Paurosi roghi come, per esempio, il caso della Eco X di Pomezia, che sprigionò una nube tossica che inquinò Roma e provincia (e una parte della provincia di Latina) per giorni costringendo i cittadini a tapparsi dentro casa.
Ricordiamo, poi, il rogo che a fine maggio 2014 ha avvolto l’impianto Tmb della società Trattamento rifiuti ecologia di Viterbo, legata al gruppo Cerroni. Gli incendi nella discarica di Colle Fagiolara a Colleferro, gestita da Lazio Ambiente, nella Kiklos di Aprilia, nel Tmb della Pontina Ambiente ad Albano Laziale, società della galassia Cerroni. Per continuare con l’impianto di trattamento e stoccaggio rifiuti di Onano, in provincia di Viterbo, della Ternipolimeri di Cittaducale, nel reatino.

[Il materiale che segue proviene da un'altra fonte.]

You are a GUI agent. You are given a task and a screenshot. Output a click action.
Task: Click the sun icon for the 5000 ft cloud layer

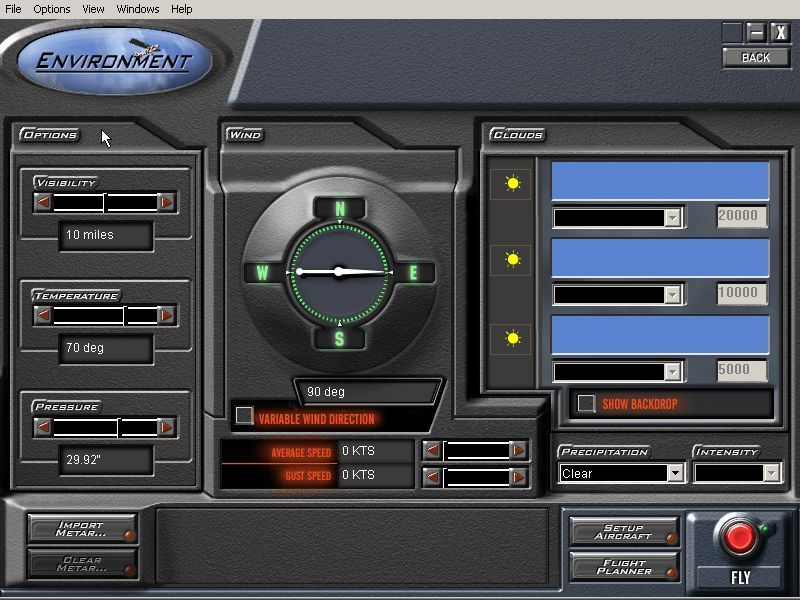pyautogui.click(x=513, y=336)
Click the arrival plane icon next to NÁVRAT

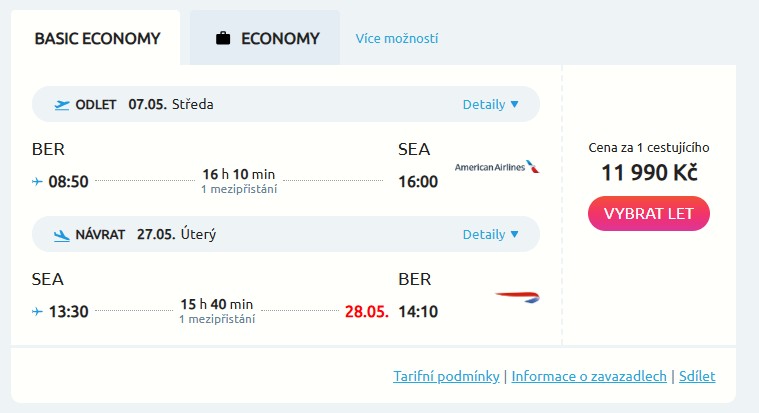point(62,235)
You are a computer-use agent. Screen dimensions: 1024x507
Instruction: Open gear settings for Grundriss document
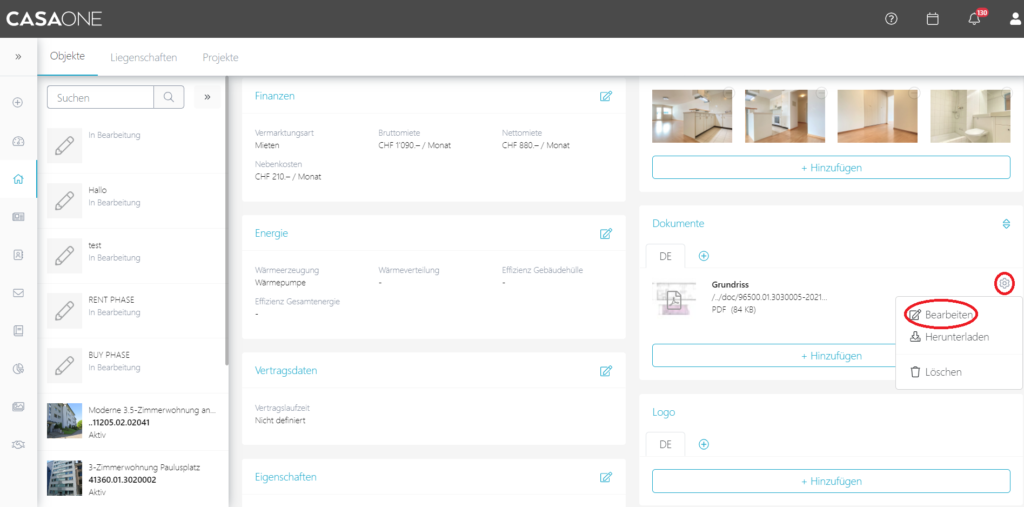pyautogui.click(x=1004, y=284)
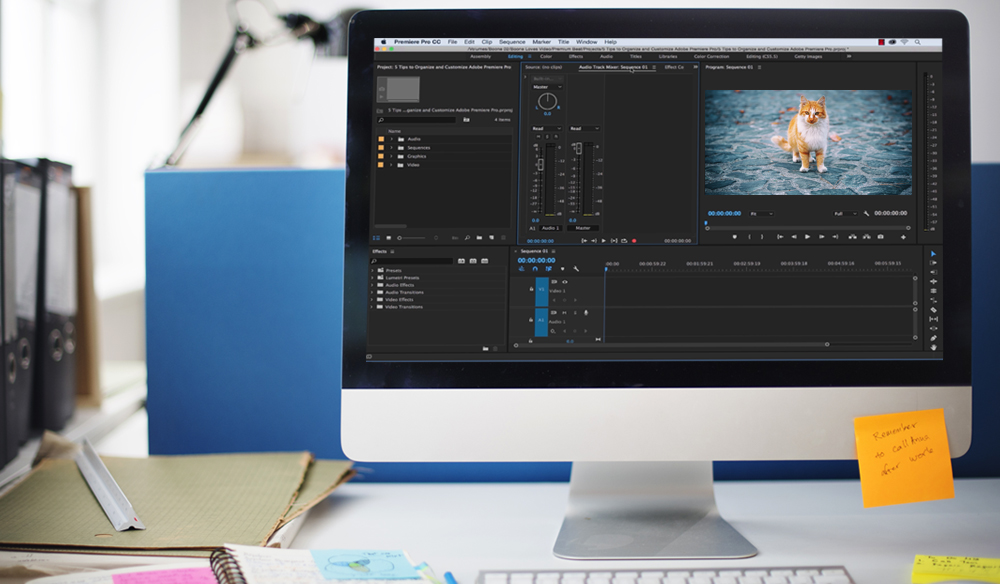Select the voice-over record mic on Audio 1

coord(586,313)
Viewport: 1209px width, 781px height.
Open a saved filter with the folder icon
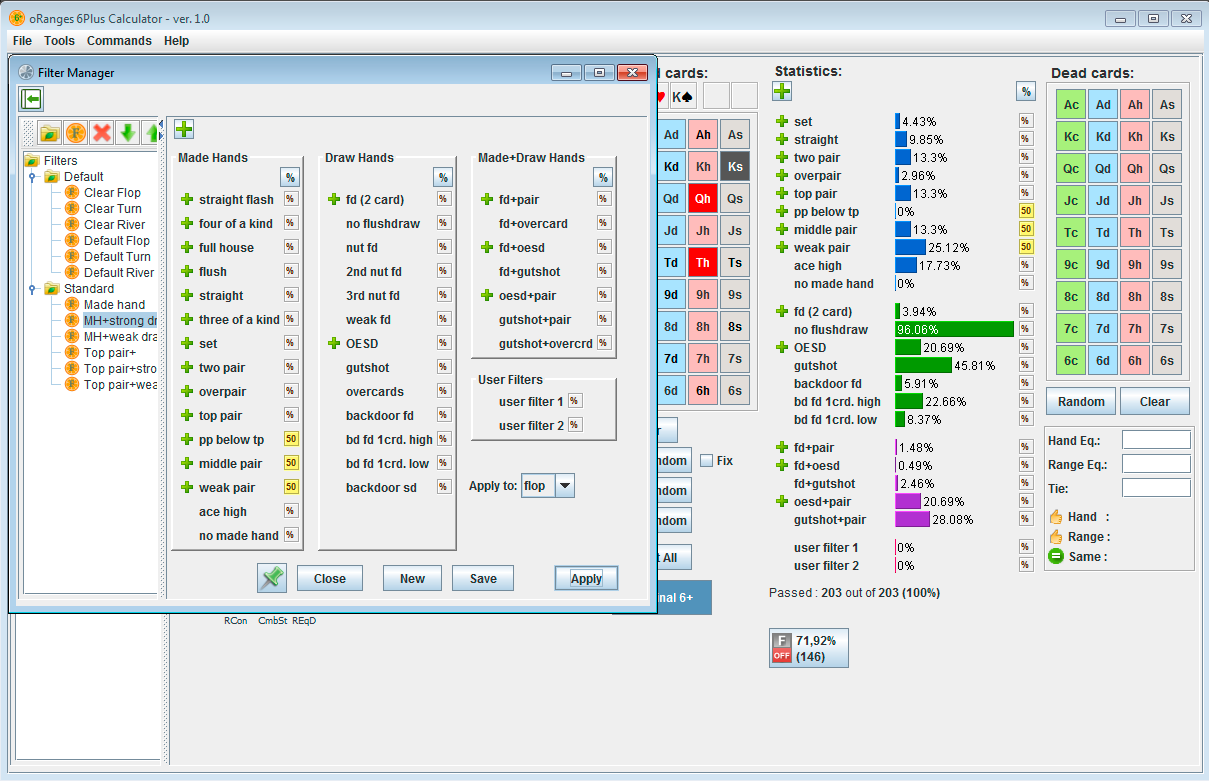click(50, 132)
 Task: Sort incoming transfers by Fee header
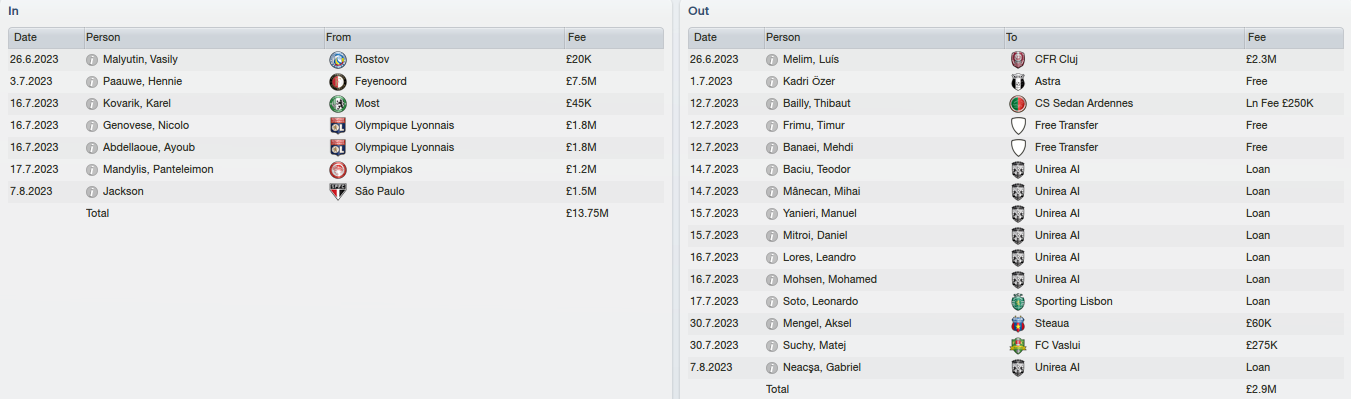[x=613, y=37]
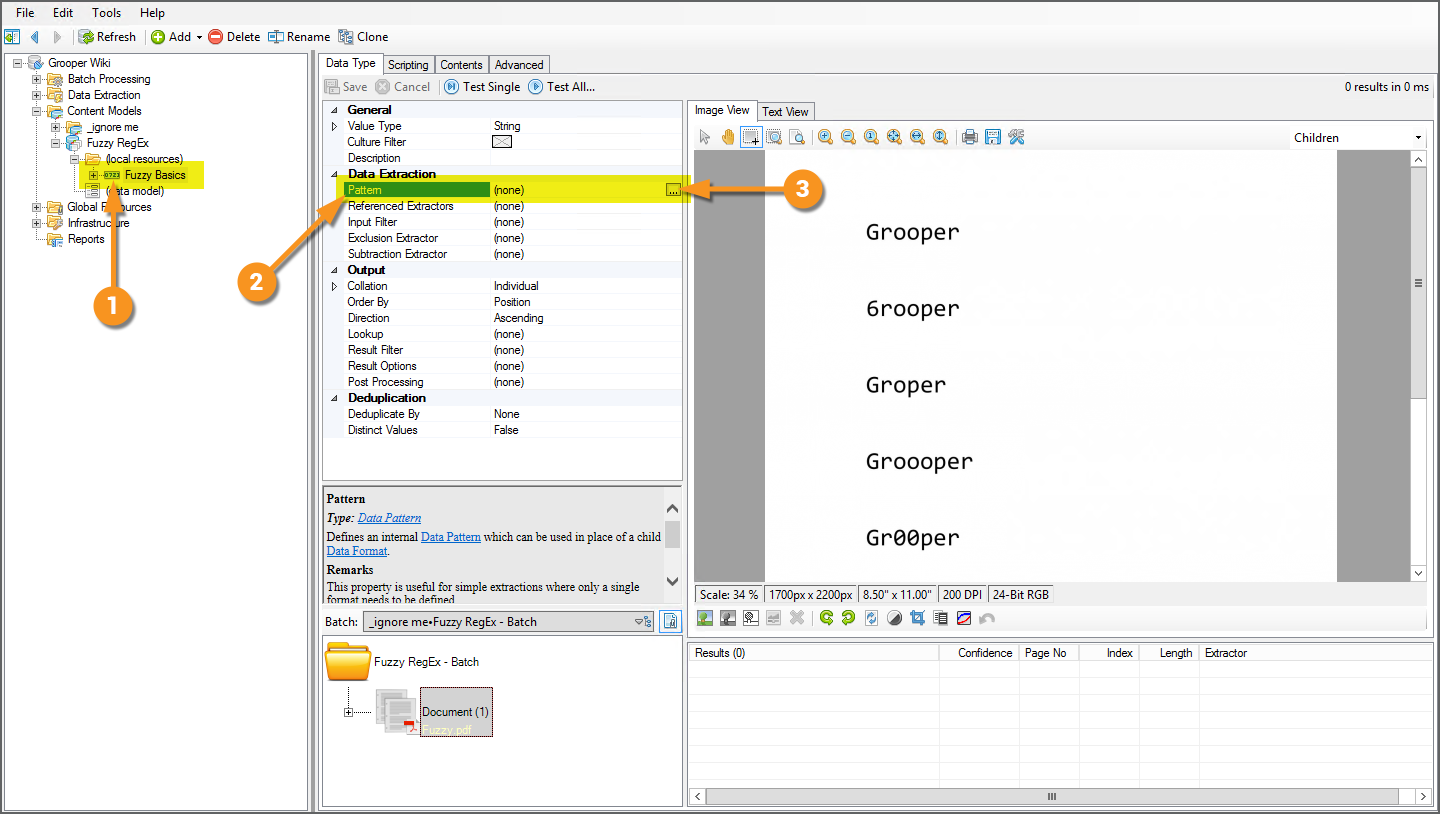The width and height of the screenshot is (1440, 814).
Task: Click the Test Single button
Action: point(482,87)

Fino ad arrivare all’incendio del TMB Salario avvenuto l’11 dicembre del 2018, con ingenti fiamme che hanno distrutto e reso inutilizzabile l’impianto di trattamento meccanico biologico dei rifiuti. Un sito di Ama attivato nel 2011 a poche centinaia di metri da case, scuole e aziende.
Infine, il clamoroso incendio del Tmb di Malagrotta del giugno 2023, mentre Roma era in piena emergenza rifiuti. Un rogo avvenuto a distanza di due mesi dall’annuncio di Gualtieri della volontà di costruire un termovalorizzatore per risolvere l’emergenza rifiuti della capitale e che attirò le attenzioni di una lunghissima puntata della trasmissione televisiva “Report”.
Tante fiamme, ma anche tante inchieste giudiziarie. Le indagini sui roghi, però, si sono concluse in larghissima parte con l’archiviazione e in molti casi non sono state neppure compiute.
Una lunga scia di fiamme che, dopo il clamore iniziale, finisce sempre nel dimenticatoio.